• Texte source:
BLUFF
2011 | Commande du CDR de Vire.
« Bluff » est une suite de trois drames brefs dont le motif commun est le mensonge.
Coproduction et coréalisation artistique : CDR Vire (Le Préau) – CDR Colmar (Comédie de l’Est)- CDN Angers (NTA)
Mise en scène : Vincent Garanger (pour le CDR de Vire) – Caroline Gonce (pour lke CDN d’Angers) – Guy-Pierre Couleau (pour le CDR de Colmar)
Avec : Odile Cohen, Delphine Théodore, Anthony Poupard
Création : 10 mai 2011 (Comédie de l’Est – Colmar)
« Bluff » est une suite de trois drames brefs dont le motif commun est le mensonge — c’est-à-dire la vérité, puisque le mensonge se définit comme « contraire de la vérité ». S’intéresser au mensonge, revient donc à s’intéresser à la vérité, à la possibilité même de la dire, à la tentation permanente de la déformer, aux façons multiples de la falsifier.
Pour cette petite expérience dramatique, je propose de partir de l’hypothèse suivante : nous mentons tous, et nous mentons tout le temps (et nous nous sentons tous et tout le temps coupables de mentir). Les trois petites paraboles qui en découlent sont autant d’invitations à penser en commun sur la vérité du mensonge, et sur les mensonges de la vérité…
Nous sommes épris de vrai et nous bluffons sans cesse… Décidément, l’existence excelle à nous mettre la tête à l’envers ! Mais cet inconfortable écartèlement fait également notre grandeur (jusques et y compris dans l’accomplissement de nos petitesses quotidiennes) : nous engageons le combat au quotidien avec un réel indocile, insaisissable, imprévisible, hostile… et nous le faisons en conscience, avec la conscience de faire ce que nous faisons, contrairement aux machines et (peut-être) aux animaux. Notre grandeur, tout bluffeurs ou travestisseurs que nous soyions, c’est d’être déchirés. Et cette grandeur même, ce déchirement secret qui creuse nos solitudes, nous occasionne de la souffrance.

• Énoncé 1: Selon le texte source, à quelle date et dans quel théâtre « Bluff » a-t-il été créé ?
• Énoncé 2: Recopiez à l’identique chaque ligne de la liste ci-dessous, en omettant les images.

• Extraits de données:

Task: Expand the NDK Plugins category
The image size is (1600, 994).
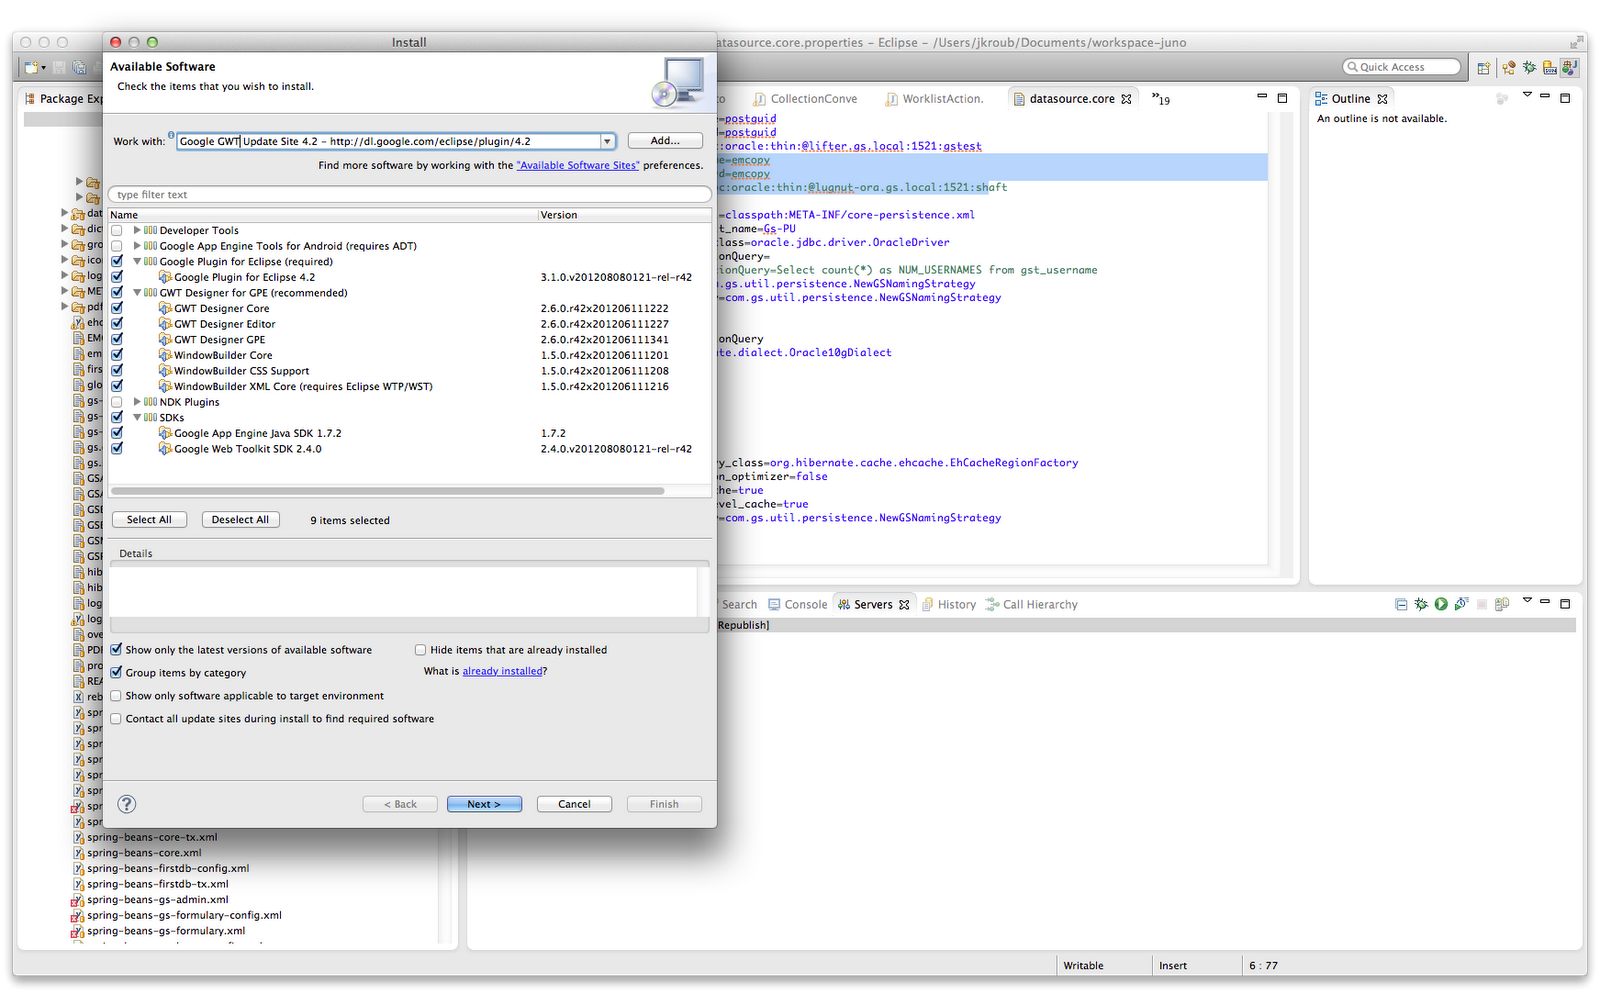Action: tap(137, 401)
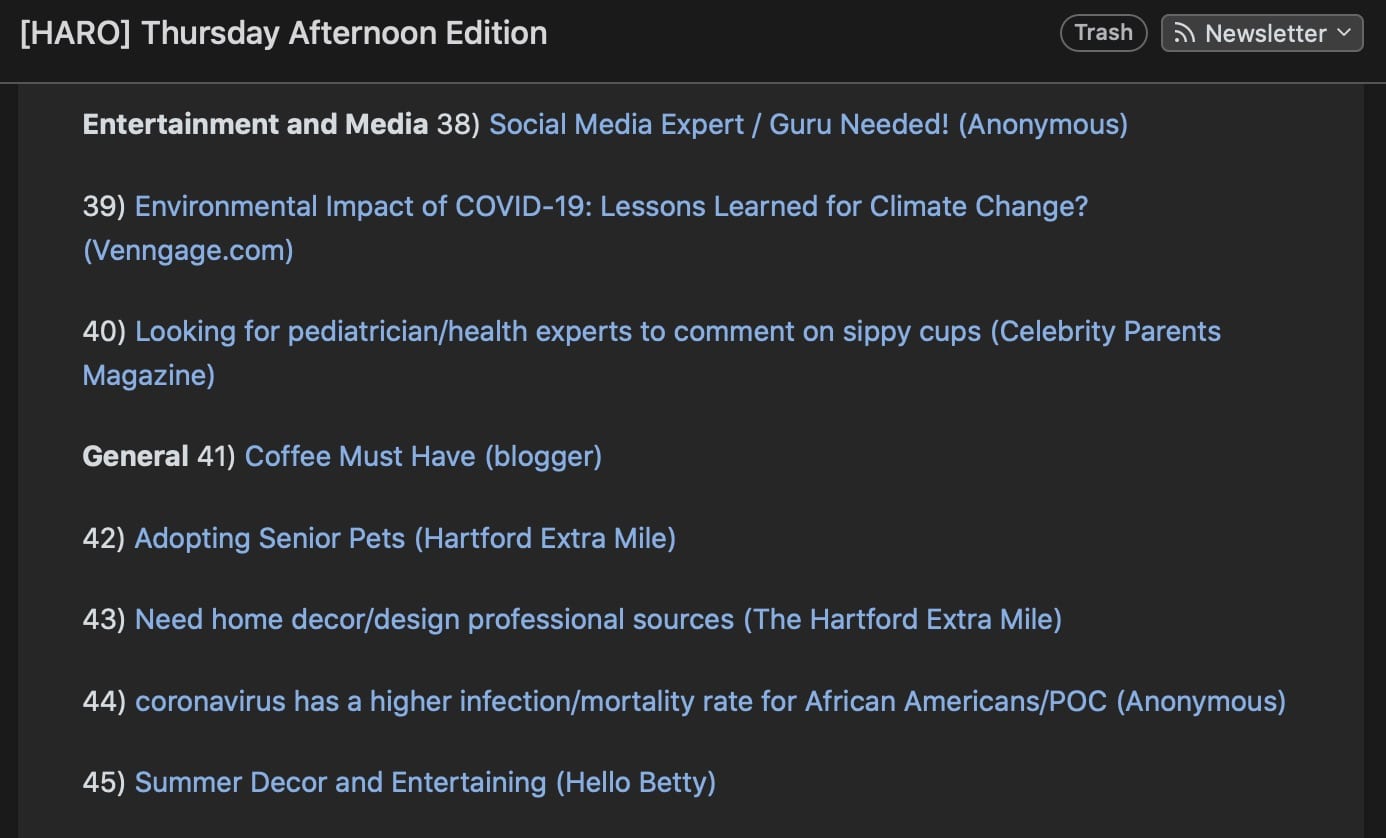Click the Newsletter button label
This screenshot has height=838, width=1386.
(x=1263, y=32)
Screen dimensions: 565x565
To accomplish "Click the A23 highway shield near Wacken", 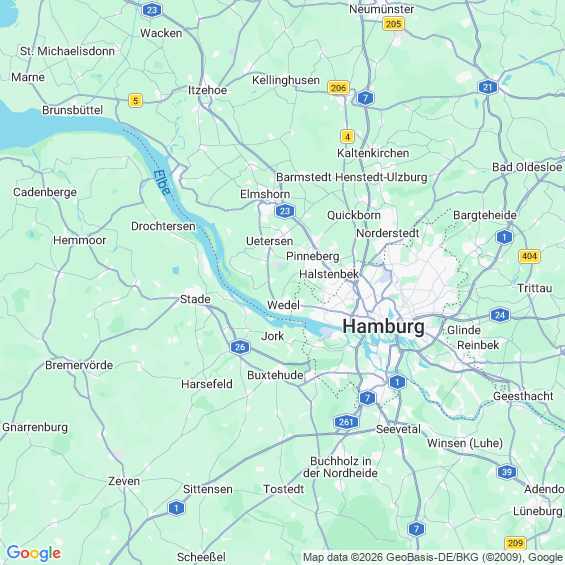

• Réponse attendue 1: Le 10 mai 2011, à la Comédie de l’Est à Colmar.

• Réponse attendue 2:
Task: Expand the NDK Plugins category
The image size is (1600, 994).
Action: tap(137, 401)
Click the Newsletter button label
This screenshot has height=838, width=1386.
(x=1263, y=32)
Screen dimensions: 565x565
To accomplish "Click the A23 highway shield near Wacken", 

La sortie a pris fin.